1993 NCAA men's volleyball tournament

Tournament details
- Dates: May 1993
- Teams: 4

Final positions
- Champions: UCLA (14th title)
- Runners-up: Cal State Northridge (1st title match)

Tournament statistics
- Matches played: 4
- Attendance: 11,018 (2,755 per match)

Awards
- Best player: Mike Sealy (UCLA) Jeff Nygaard (UCLA)

= 1993 NCAA men's volleyball tournament =

The 1993 NCAA men's volleyball tournament was the 24th annual tournament to determine the national champion of NCAA men's collegiate volleyball. The tournament was played at Pauley Pavilion in Los Angeles, California during May 1993.

UCLA defeated Cal State Northridge in the final match, 3–0 (15–8, 15–11, 15–10), to win their fourteenth national title. The Bruins (24–3) were coached by Al Scates.

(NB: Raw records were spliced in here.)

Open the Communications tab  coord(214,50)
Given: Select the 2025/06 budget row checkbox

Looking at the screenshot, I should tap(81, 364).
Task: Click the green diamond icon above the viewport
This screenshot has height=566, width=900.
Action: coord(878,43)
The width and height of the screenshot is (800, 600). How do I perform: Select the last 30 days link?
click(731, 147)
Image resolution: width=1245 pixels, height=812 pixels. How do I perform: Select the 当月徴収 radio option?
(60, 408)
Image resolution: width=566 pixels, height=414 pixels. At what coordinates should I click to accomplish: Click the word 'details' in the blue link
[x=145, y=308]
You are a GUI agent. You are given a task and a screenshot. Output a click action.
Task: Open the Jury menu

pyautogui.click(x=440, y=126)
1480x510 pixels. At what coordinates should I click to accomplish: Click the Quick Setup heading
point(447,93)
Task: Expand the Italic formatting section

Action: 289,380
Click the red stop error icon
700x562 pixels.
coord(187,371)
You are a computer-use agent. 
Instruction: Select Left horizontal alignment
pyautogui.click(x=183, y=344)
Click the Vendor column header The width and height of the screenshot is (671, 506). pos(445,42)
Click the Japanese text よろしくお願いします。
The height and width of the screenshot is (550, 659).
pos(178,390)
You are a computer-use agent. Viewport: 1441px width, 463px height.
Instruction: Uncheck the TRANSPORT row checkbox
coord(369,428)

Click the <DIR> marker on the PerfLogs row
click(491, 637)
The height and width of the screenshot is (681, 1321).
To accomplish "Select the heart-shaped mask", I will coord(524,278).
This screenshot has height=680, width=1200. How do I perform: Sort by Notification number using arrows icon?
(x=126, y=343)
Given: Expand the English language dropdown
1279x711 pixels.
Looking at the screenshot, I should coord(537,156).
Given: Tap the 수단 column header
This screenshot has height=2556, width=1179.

UCLA's Mike Sealy and Jeff Nygaard were named the tournament's Most Outstanding Players. Sealy and Nygaard, along with five other players, comprised the All-Tournament Team.

==Qualification==
Until the creation of the NCAA Men's Division III Volleyball Championship in 2012, there was only a single national championship for men's volleyball. As such, all NCAA men's volleyball programs, whether from Division I, Division II, or Division III, were eligible. A total of 4 teams were invited to contest this championship.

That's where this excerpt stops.